▶ _PAGE TEXT_:
Best practices for handling large datasets
This guide highlights best practices when using a distributed cluster like the Anyscale workspace. Understanding the difference between developing locally and using an Anyscale workspace sets the context for these recommendations.
In traditional development, you might be used to:
- Keeping all data files alongside your code
- Loading entire datasets into memory
- Running everything on a single machine
Anyscale's distributed environment works differently:
- Your code runs across multiple machines (nodes)
- The head node orchestrates work across worker nodes
- Data needs to be accessible to all nodes efficiently
Data storage options: When to use what
Option 1: Working directory of workspace (good for small files)
For small files (code, configs, small datasets), storing directly in your workspace works well:
import ray
from ray.data import read_csv
# Reading a small CSV file from workspace.
dataset = read_csv("/home/ray/default/data/small_config.csv")

▶ _SOURCE DATA_:
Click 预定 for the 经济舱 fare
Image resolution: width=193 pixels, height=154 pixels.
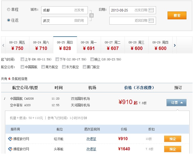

▶ _WRITTEN REQUEST_: Continue the guide on handling large datasets in an Anyscale workspace from where it stops.

▶ _TASK RESULT_:
The working directory of a workspace is typically best for:
- Configuration files
- Small datasets (up to a few hundred MB)
- Temporary results
- Quick experiments
The following are considerations for choosing workspace storage:
- Workspace storage limits depend on your cluster configuration.
- Anyscale snapshots all files every 5 minutes (unless ignored).
- Add large or temporary files to
.anyscaleignore
to prevent snapshot bloat. - For persistence, Ray packs the default working directory with a limit of ~10GB.
- For task submission, Ray packs the CURRENT working directory, and the limit is 500MiB. This is a Ray Core limit.
# .anyscaleignore
temp_results/
*.tmp
intermediate_data/
Option 2: NFS storage
NFS provides shared storage that can be accessed by all nodes:
# Reading from NFS storage
dataset = read_csv("/mnt/cluster_storage/medium_dataset.csv")
NFS storage is typically best for:
- Medium-sized datasets (up to 10GB)
- Files shared across workspaces, jobs, or services
- Development and iteration workflows
- Temporary storage of model weights
- Scenarios where object storage setup isn't necessary
The following are considerations for choosing NFS:
- Performance may degrade with high disk I/O operations
- Access from /mnt/cluster_storage on all nodes
- Better suited for development than production workloads
Option 3: Cloud object storage (best for larger datasets)
For workloads with substantial data, use object storage:
import ray
from ray.data import read_parquet
# Reading from cloud storage.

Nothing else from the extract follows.